The read-only listener (format: failovergroupname.secondary.database.windows.net) routes to secondary replicas, enabling read scale-out where reporting or analytics workloads run against secondaries without impacting primary. This provides load distribution while maintaining simple connection string management.

Implementation best practices include configuring appropriate connection timeout and retry policies in application code, enabling connection pooling for performance, monitoring failed connections during failover events, and testing failover procedures regularly to validate application resilience.

DNS caching considerations are important. Client-side DNS caching can delay connection to new primary after failover. Configure reasonable DNS TTL values and implement retry logic that handles brief connection failures. Modern ADO.NET and other Azure SQL client libraries handle this well with built-in retry policies.

Hard-coding server names requires application changes during failover. Manual failover switching adds complexity and delays. Using both names with application logic creates maintenance burden and error potential. Only listener endpoints provide truly automatic, transparent failover.

Q154

You need to implement Azure Event Grid with custom topics. Events should be filtered at subscription level to reduce unnecessary event delivery. What should you configure?

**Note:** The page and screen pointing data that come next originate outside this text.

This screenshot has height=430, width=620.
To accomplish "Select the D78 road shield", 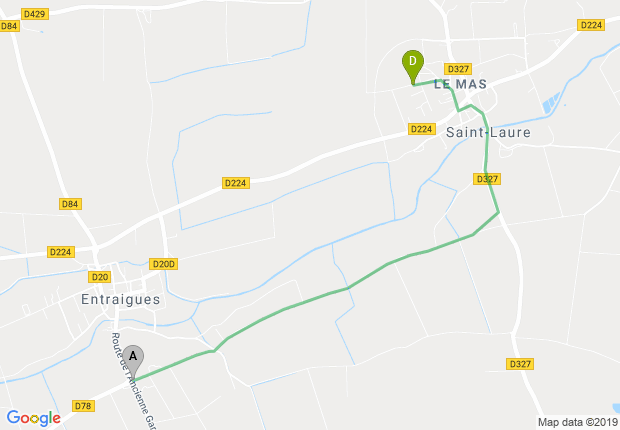I will [x=83, y=406].
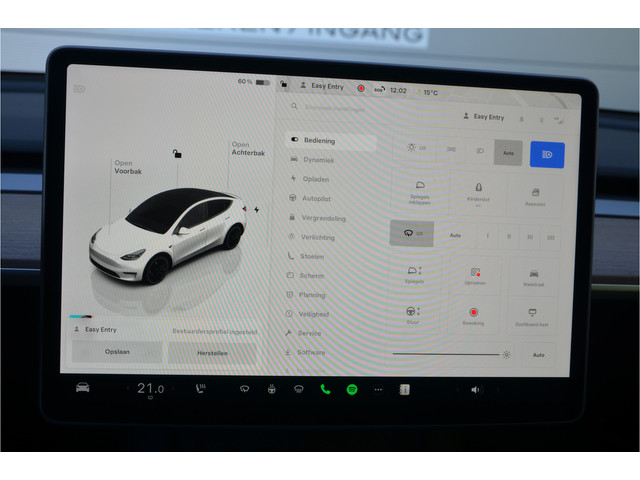Set headlights to Auto mode
Screen dimensions: 640x480
coord(508,154)
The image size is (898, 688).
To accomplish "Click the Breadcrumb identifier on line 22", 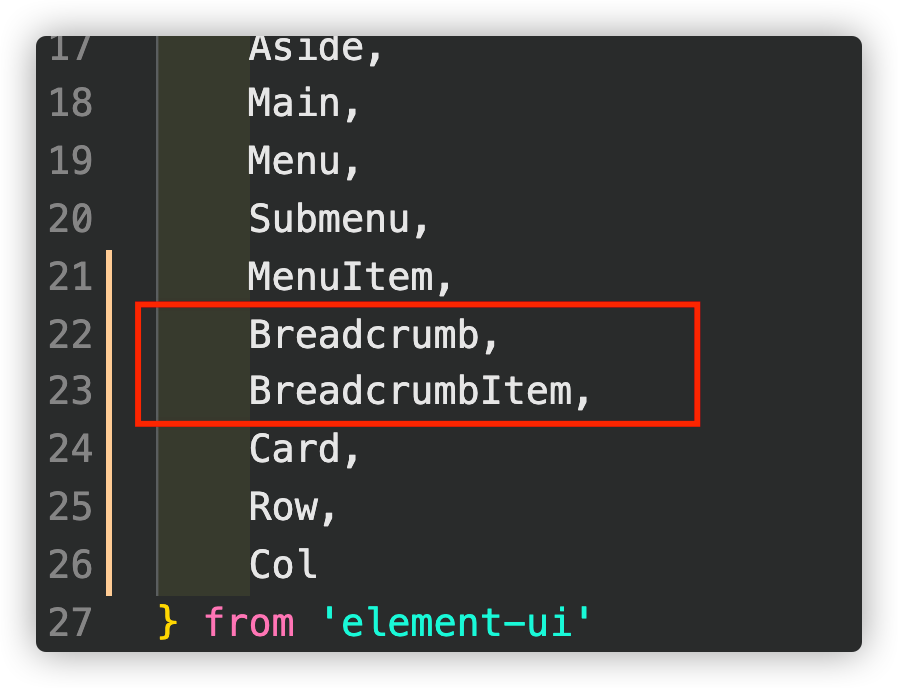I will click(x=364, y=334).
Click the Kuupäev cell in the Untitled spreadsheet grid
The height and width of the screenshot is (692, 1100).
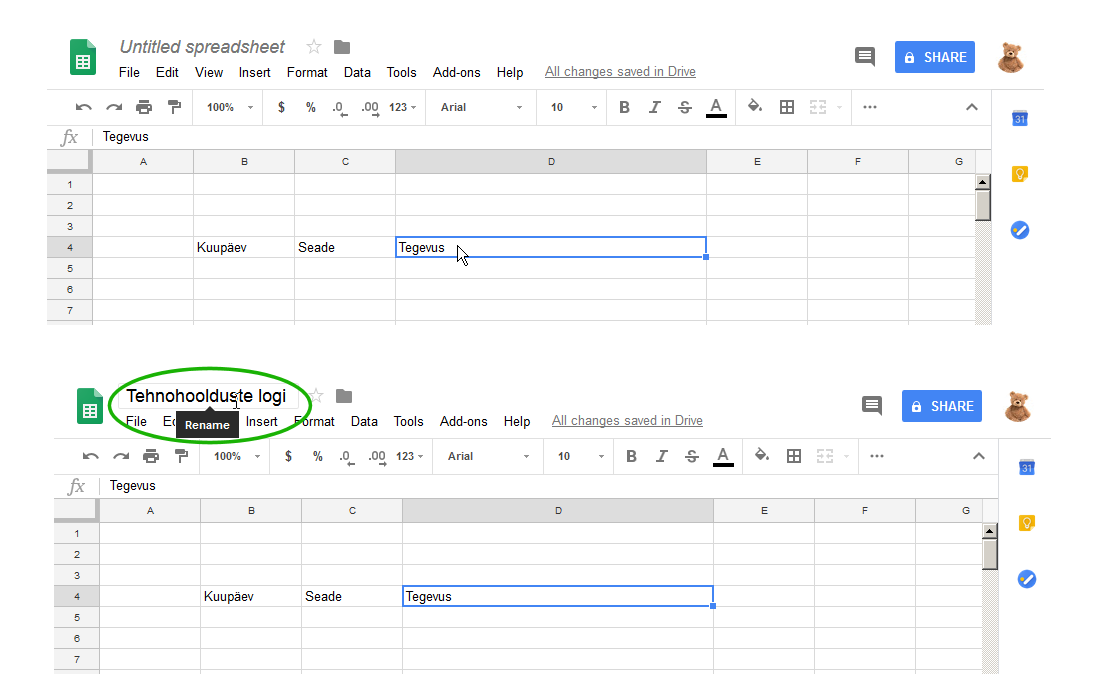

A) Event Grid advanced filters on subscriptions

B) Logic App conditions in subscriber

C) Azure Functions with filtering logic

D) Event Hub filters

Answer: A

Explanation:

Event Grid advanced filters on subscriptions enable server-side event filtering before delivery, reducing bandwidth, processing costs, and latency by delivering only relevant events to each subscriber.

Event Grid subscriptions support advanced filtering based on event properties, enabling sophisticated routing logic. Filters evaluate event data, subject, event type, and custom properties using operators including equals, not equals, greater than, less than, contains, begins with, ends with, and in (for multiple values). Multiple filter conditions combine with AND logic, and multiple filters within a subscription use OR logic.

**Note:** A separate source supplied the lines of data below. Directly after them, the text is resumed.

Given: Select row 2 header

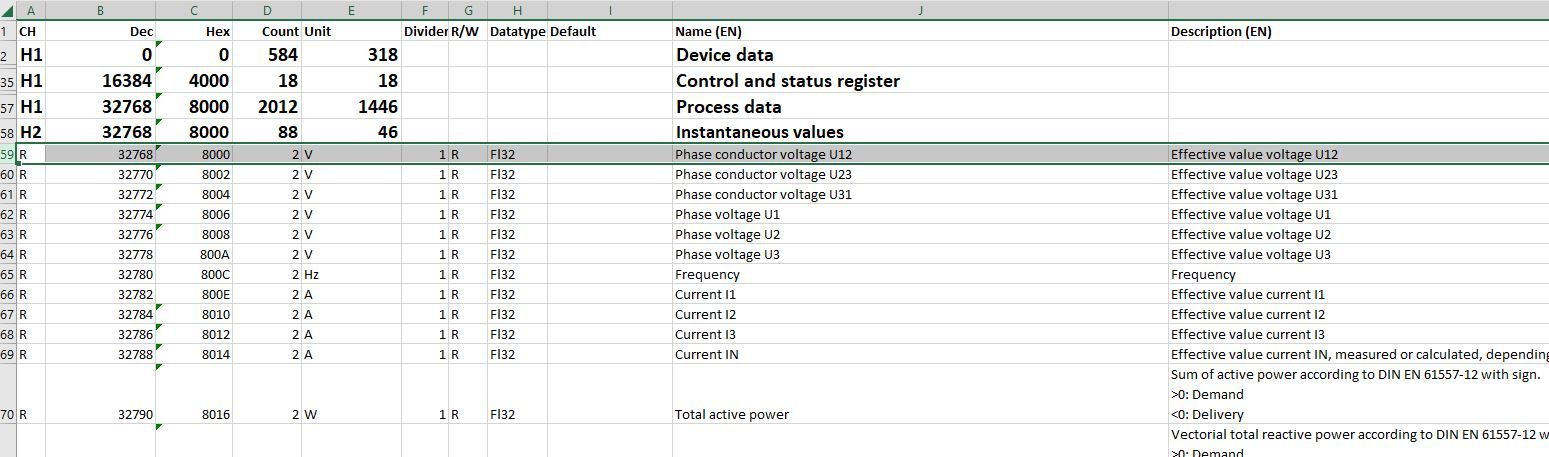Looking at the screenshot, I should [8, 55].
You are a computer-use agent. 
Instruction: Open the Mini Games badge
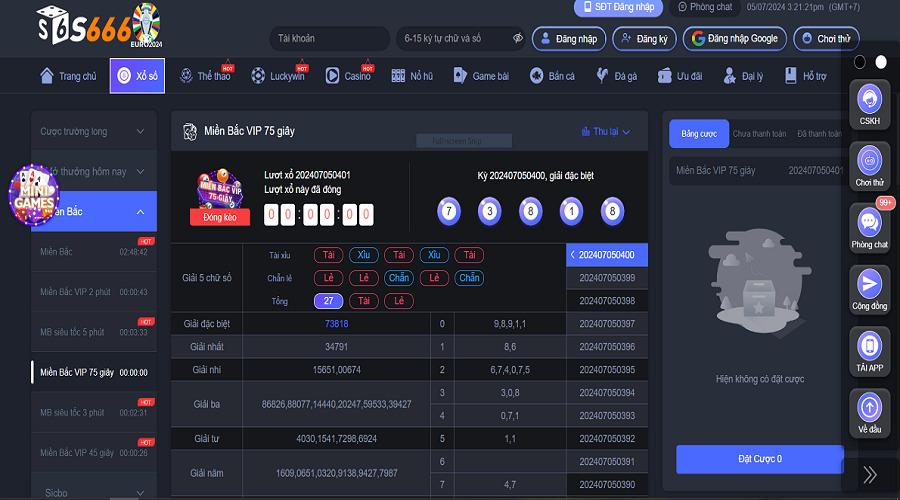click(33, 195)
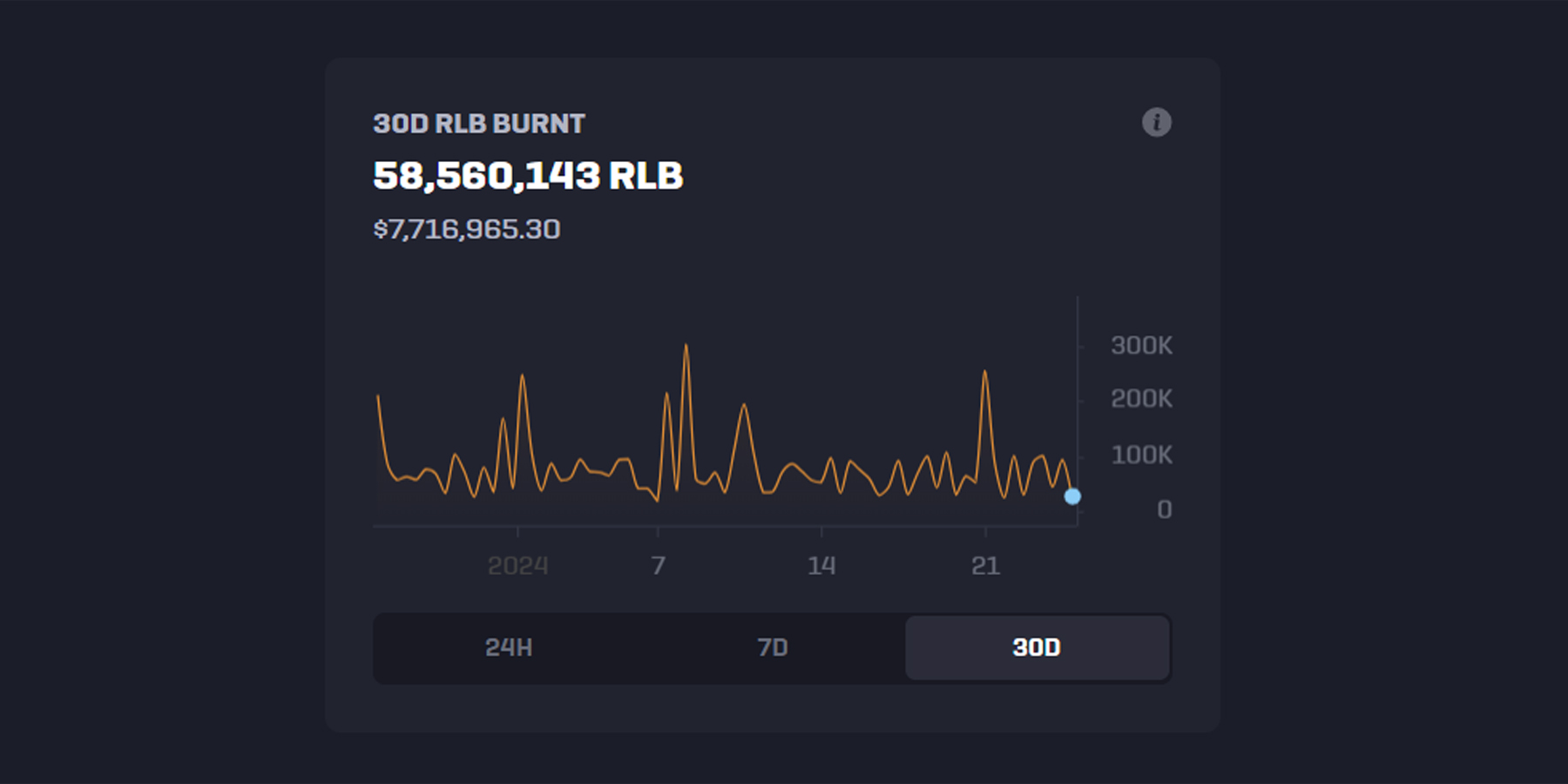Click the 30D RLB BURNT heading
This screenshot has height=784, width=1568.
[479, 124]

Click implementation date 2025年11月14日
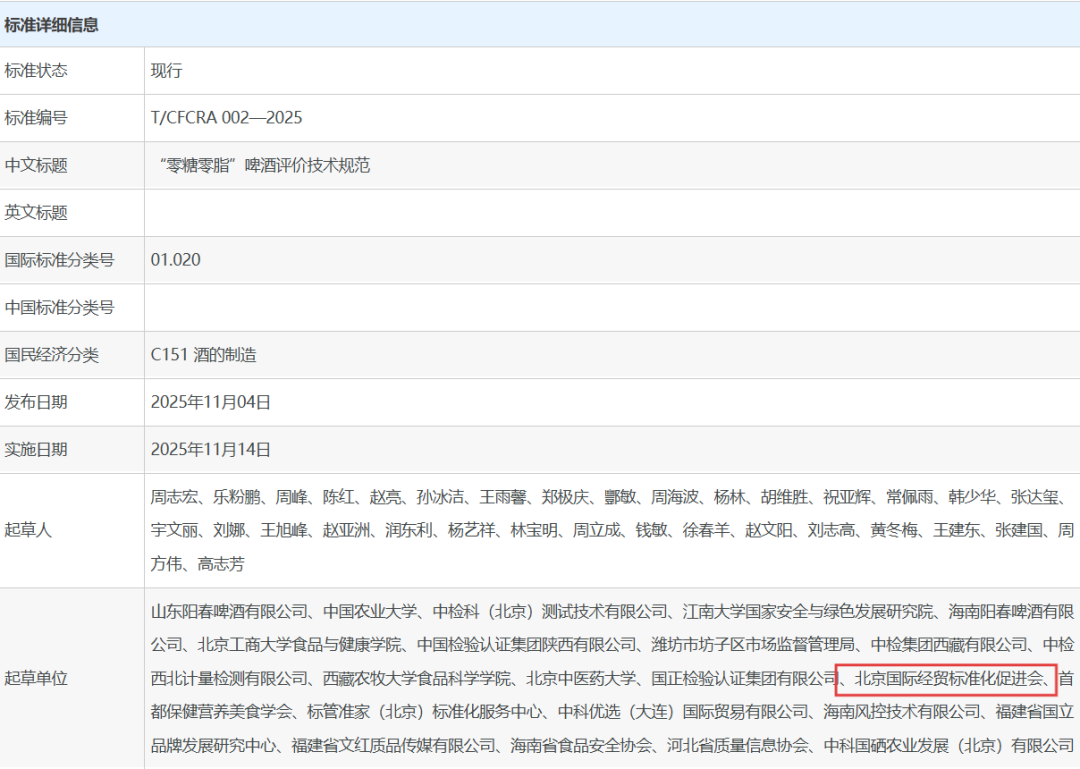click(211, 450)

The implementation involves defining filter criteria when creating event subscriptions. For example, a subscription might filter events where eventType equals “Order.Created” AND priority equals “High” AND region in (“US”, “EU”). Event Grid evaluates filters server-side before delivery, transmitting only matching events to subscriber endpoints.

Server-side filtering provides significant benefits. Subscribers receive only relevant events, reducing processing overhead. Network bandwidth decreases since irrelevant events aren’t transmitted. Event Grid handles filtering at scale without subscriber infrastructure. Filtering logic is declarative and centrally managed rather than distributed across multiple subscribers.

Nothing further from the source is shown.